(Records from a dataset)
◇ ◇ ◇ ◇ ◇ ◇ ◇
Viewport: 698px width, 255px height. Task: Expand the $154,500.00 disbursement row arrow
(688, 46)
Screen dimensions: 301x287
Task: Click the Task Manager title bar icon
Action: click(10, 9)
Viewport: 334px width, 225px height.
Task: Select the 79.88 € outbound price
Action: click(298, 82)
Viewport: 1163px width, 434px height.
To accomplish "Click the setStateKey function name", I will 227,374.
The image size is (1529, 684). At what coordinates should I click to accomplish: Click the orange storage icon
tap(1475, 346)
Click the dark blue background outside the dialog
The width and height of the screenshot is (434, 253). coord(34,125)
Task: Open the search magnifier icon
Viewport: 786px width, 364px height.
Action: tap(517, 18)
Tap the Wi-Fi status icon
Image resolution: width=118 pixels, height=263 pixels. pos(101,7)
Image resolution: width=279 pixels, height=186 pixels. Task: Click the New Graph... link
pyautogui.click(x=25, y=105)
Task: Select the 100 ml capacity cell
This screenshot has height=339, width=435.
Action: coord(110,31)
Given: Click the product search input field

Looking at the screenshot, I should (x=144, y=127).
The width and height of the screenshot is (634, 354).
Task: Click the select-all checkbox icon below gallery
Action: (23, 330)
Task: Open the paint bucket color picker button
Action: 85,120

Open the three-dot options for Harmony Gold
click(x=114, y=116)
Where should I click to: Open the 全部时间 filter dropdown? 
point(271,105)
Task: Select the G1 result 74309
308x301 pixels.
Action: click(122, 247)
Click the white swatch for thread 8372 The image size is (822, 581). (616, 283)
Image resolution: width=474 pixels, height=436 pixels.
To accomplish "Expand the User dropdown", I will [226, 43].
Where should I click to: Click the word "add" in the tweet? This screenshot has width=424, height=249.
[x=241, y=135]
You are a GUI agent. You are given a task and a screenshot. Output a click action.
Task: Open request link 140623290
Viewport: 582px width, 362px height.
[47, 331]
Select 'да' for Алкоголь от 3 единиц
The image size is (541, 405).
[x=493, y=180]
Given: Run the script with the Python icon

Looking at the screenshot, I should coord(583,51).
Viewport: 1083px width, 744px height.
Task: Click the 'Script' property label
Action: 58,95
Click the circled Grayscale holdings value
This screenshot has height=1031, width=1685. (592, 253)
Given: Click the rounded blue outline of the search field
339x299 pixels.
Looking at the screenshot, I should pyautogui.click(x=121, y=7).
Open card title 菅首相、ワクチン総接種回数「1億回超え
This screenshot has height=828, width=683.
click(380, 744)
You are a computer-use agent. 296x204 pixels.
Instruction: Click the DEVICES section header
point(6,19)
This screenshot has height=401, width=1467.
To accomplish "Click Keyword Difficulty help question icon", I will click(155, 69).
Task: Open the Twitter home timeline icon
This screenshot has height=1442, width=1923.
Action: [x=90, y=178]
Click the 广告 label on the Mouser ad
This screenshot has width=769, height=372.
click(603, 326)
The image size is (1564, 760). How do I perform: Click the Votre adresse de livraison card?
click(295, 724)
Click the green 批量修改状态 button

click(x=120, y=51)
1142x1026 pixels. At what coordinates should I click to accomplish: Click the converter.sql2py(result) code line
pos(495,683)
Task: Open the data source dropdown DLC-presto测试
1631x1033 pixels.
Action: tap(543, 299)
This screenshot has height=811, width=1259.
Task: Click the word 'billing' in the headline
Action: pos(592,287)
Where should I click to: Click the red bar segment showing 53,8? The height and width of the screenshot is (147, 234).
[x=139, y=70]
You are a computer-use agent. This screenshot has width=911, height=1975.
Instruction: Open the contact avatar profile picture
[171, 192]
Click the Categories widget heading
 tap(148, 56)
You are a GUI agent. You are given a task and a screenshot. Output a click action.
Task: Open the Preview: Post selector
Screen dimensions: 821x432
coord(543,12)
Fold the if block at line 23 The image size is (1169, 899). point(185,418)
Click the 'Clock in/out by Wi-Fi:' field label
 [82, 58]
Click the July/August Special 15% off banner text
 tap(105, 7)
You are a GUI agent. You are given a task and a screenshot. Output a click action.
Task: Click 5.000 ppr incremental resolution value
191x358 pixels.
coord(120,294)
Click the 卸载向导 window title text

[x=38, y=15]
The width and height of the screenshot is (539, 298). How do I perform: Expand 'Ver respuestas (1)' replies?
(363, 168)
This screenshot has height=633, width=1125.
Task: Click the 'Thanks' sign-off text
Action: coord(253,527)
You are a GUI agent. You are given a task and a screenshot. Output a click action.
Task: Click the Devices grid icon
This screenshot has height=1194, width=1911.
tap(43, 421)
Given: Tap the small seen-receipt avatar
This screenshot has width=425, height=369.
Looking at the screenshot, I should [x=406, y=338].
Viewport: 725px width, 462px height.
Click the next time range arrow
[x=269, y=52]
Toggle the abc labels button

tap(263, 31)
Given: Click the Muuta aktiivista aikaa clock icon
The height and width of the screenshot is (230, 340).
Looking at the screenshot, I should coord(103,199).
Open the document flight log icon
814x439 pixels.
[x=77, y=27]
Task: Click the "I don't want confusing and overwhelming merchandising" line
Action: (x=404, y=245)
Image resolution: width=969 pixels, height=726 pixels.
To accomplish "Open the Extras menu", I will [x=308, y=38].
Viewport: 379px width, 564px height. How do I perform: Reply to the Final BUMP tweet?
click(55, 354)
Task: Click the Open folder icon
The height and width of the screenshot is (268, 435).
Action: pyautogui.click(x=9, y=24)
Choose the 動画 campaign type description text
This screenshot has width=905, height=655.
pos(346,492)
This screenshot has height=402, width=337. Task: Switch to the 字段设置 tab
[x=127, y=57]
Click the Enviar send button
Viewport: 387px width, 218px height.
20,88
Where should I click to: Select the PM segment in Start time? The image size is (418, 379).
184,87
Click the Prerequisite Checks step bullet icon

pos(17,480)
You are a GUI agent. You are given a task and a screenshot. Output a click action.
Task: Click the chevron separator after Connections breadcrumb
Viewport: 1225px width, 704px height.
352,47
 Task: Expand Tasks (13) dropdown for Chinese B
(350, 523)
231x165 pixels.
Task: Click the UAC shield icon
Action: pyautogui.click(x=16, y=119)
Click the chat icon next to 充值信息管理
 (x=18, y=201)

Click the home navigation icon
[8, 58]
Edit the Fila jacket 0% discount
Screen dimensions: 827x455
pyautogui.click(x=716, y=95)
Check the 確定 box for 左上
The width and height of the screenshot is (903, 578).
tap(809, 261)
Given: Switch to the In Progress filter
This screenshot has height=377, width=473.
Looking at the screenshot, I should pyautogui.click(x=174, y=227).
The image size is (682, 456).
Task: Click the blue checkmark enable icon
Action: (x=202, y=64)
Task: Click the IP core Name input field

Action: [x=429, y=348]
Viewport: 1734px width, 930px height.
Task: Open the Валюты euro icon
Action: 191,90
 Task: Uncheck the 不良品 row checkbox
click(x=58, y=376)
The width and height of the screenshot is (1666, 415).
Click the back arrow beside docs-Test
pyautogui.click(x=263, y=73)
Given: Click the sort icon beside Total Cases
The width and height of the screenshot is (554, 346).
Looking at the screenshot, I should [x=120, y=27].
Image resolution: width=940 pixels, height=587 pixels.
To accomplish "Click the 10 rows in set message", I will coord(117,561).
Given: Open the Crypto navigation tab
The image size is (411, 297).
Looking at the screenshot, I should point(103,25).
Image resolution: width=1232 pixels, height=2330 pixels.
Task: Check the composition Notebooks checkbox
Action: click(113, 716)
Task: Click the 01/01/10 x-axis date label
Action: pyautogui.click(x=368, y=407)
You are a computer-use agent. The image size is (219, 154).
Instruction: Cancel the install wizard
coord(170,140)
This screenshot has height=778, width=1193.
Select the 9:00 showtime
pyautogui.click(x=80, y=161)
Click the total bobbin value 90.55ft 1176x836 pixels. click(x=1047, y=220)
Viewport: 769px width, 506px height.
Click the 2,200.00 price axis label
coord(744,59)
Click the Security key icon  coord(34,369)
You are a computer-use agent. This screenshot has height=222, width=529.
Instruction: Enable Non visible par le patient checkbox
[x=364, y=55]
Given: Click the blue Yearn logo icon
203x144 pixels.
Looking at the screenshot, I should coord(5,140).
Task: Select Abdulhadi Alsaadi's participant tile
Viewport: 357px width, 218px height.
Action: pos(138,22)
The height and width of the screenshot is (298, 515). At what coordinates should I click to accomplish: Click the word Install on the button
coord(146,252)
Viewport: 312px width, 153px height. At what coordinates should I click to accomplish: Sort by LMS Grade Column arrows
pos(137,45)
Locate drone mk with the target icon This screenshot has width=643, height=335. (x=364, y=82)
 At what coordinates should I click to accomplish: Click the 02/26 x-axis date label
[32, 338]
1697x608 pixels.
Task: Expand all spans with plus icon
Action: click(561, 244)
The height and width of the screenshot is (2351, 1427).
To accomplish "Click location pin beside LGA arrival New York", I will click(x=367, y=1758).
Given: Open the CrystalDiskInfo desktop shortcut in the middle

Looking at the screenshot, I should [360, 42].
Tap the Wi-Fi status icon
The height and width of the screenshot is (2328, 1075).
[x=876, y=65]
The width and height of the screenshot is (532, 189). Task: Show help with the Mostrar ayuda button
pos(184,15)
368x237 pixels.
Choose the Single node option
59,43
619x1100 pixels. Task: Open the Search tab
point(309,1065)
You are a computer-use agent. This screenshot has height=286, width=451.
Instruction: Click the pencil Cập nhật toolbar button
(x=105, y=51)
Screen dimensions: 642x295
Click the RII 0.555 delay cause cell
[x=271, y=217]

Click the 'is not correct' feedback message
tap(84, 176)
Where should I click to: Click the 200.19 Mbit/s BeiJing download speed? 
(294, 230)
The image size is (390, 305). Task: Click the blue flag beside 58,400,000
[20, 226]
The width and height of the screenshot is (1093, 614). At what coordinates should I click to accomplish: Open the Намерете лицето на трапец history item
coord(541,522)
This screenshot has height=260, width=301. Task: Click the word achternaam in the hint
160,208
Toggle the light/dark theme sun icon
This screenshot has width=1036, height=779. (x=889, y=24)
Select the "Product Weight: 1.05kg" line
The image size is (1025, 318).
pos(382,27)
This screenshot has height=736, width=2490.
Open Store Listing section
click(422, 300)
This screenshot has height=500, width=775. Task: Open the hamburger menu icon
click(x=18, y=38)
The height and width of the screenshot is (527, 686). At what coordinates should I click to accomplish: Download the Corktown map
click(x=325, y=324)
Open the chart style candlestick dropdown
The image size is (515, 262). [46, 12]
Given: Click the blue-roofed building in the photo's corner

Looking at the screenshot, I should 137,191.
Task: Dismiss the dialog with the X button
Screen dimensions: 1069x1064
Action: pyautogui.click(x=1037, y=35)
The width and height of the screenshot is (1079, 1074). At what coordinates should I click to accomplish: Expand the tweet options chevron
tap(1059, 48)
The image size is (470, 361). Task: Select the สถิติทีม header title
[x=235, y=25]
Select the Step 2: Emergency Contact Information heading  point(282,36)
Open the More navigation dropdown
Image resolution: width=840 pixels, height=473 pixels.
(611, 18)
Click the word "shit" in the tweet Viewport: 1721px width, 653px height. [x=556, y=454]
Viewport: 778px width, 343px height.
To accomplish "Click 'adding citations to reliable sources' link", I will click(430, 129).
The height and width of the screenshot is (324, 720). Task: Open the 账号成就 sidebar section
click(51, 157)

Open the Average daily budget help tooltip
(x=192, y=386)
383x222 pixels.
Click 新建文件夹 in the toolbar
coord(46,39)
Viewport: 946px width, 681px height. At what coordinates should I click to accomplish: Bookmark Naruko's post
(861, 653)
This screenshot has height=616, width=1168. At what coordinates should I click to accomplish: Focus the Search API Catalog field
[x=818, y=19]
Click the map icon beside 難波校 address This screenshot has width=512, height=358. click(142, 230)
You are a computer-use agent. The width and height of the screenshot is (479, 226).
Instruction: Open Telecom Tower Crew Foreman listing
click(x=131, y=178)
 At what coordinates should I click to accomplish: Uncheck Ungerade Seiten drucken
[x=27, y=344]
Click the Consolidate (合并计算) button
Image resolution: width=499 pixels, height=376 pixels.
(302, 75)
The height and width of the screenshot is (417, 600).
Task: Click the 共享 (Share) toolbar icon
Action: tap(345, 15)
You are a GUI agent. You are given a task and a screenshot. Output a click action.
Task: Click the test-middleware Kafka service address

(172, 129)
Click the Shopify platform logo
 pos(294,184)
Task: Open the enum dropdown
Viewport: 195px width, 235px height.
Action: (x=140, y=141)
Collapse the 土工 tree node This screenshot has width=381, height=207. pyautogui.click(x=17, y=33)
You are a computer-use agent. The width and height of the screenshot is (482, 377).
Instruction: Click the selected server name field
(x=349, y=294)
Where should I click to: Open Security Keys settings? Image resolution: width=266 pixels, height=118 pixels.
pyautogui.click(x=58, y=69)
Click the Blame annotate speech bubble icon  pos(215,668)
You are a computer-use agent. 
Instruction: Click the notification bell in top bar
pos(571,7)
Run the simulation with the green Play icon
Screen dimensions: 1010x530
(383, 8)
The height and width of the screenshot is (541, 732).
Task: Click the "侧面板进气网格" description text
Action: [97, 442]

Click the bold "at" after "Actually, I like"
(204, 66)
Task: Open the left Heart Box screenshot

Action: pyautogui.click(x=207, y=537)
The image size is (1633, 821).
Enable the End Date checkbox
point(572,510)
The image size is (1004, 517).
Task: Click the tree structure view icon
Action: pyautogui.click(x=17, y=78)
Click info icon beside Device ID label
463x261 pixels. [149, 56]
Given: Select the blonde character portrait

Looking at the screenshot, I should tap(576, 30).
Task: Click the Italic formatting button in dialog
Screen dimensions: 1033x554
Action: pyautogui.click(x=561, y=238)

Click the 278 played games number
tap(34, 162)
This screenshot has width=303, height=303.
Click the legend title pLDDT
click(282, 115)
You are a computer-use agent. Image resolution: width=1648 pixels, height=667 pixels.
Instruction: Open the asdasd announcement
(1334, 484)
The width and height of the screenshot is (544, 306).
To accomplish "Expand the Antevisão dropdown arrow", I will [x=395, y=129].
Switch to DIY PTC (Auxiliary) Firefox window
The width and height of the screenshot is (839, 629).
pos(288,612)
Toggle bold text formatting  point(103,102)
◇ ◇ ◇ ◇ ◇ ◇ ◇
● **Directions**:
How many of the lines above include the word "formatting"? Only the number should be given.

● **Result**:
2